To combat this crisis, President Biden and Congress should enhance the child tax credit and make it fully refundable. If we enhance the child tax credit, we can cut child poverty by 40 percent and instantly lift over 50 percent of Black children out of poverty.

Reparations

We cannot repair harms that we have not fully diagnosed. We must commit to a thorough examination of the impact of the legacy of chattel slavery on racial inequality today. In 2021, Congress must pass H.R. 40, which would establish a commission to study reparations and make recommendations for Black Americans.

The Long View

For the past century, the ACLU has fought for racial justice in legislatures and in courts, including through several landmark Supreme Court cases. While the court has not always ruled in favor of racial justice, incremental wins throughout history have helped to chip away at different forms of racism such as school segregation ( Brown v. Board), racial bias in the criminal legal system (Powell v. Alabama, i.e. the Scottsboro Boys), and marriage inequality (Loving v. Virginia). While these landmark victories initiated necessary reforms, they were only a starting point.

Systemic racism continues to pervade the lives of Black people through voter suppression, lack of financial services, housing discrimination, and other areas. More than anything, doing this work has taught the ACLU that we must fight on every front in order to overcome our country's legacies of racism. That is what our Systemic Equality agenda is all about.
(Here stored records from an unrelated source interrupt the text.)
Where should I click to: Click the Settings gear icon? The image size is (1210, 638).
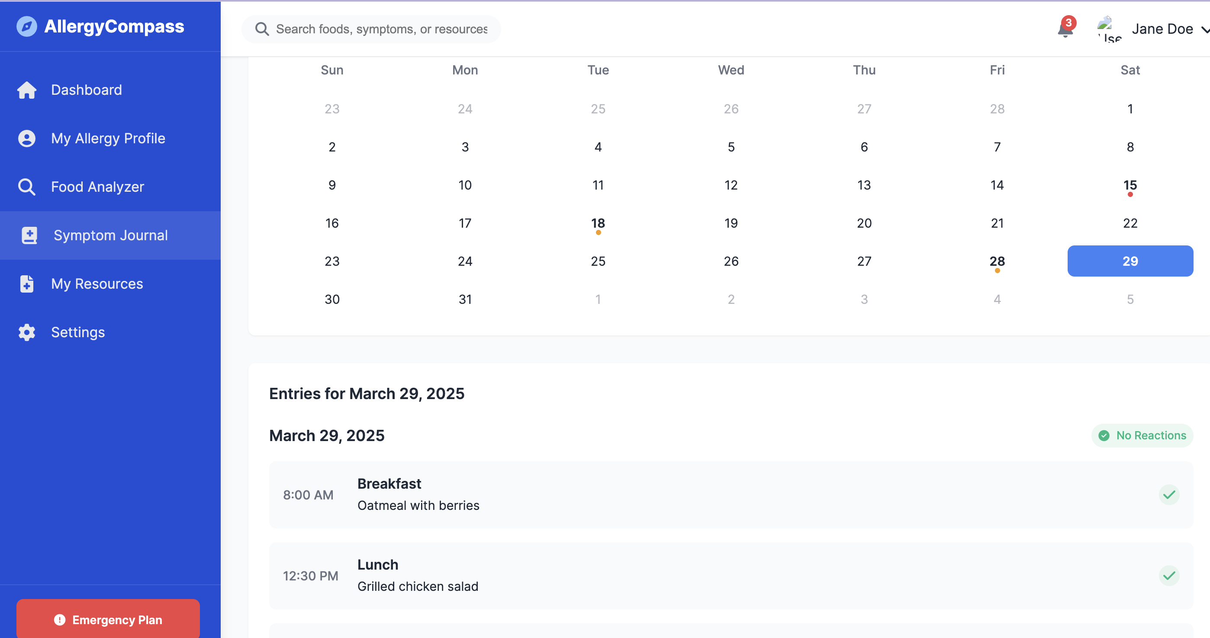[27, 332]
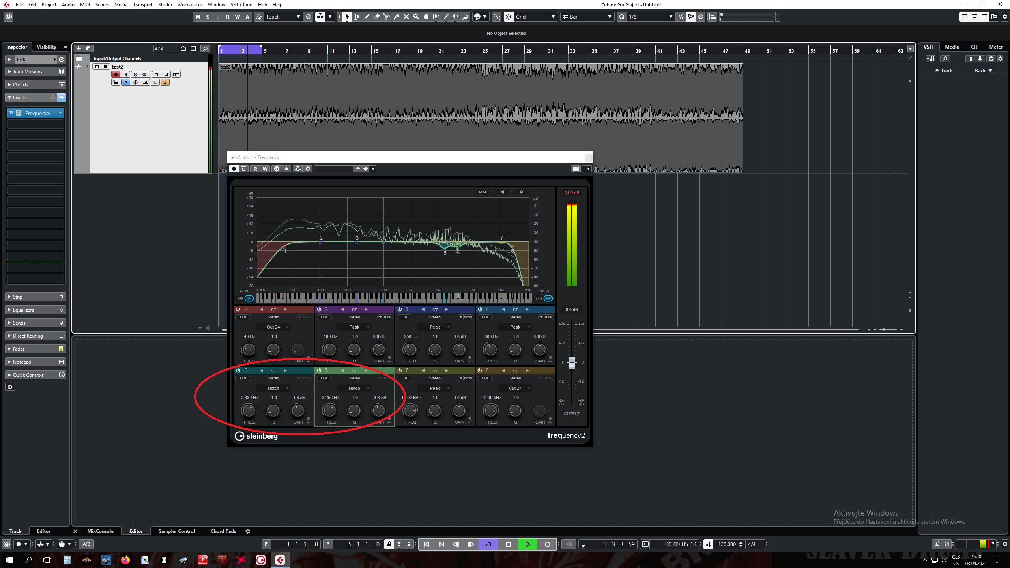The image size is (1010, 568).
Task: Toggle the Cycle loop button
Action: pos(488,544)
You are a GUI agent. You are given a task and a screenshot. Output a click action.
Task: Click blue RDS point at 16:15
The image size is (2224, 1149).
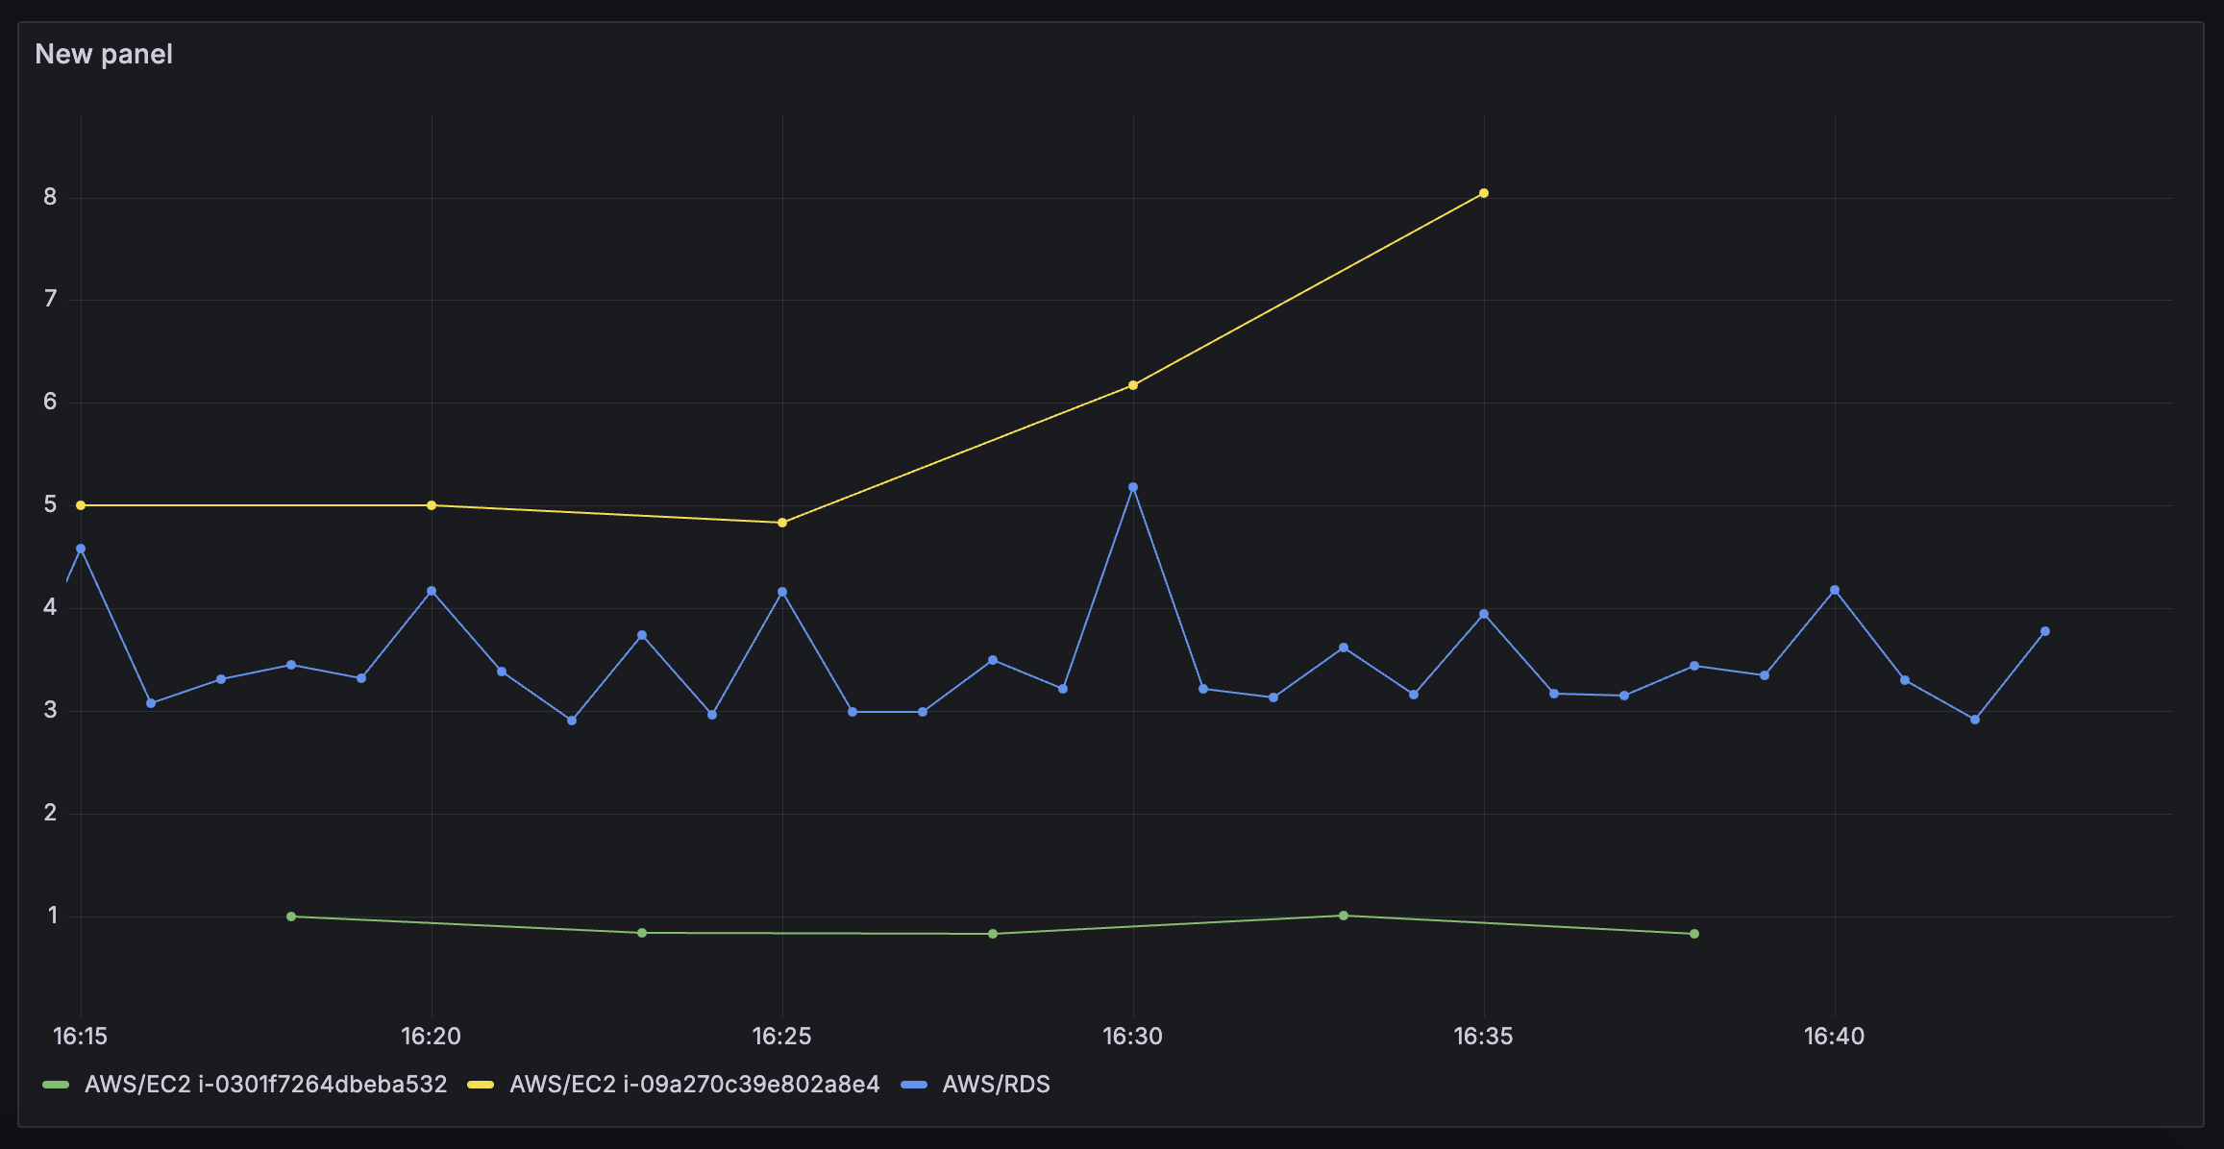81,549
In the weeks ahead, we will both expand on our views of why these campaigns are crucial to systemic equality and signal the path this country must take. We will also dive into our work to build organizing, advocacy, and legal power in the South — a region with a unique history of racial oppression and violence alongside a rich history of antiracist organizing and advocacy. We are committed to four principles throughout this campaign: reconciliation, access, prosperity, and empowerment. We hope that our actions can meet our ambition to, as Dr. King said, lead this nation to live out the true meaning of its creed.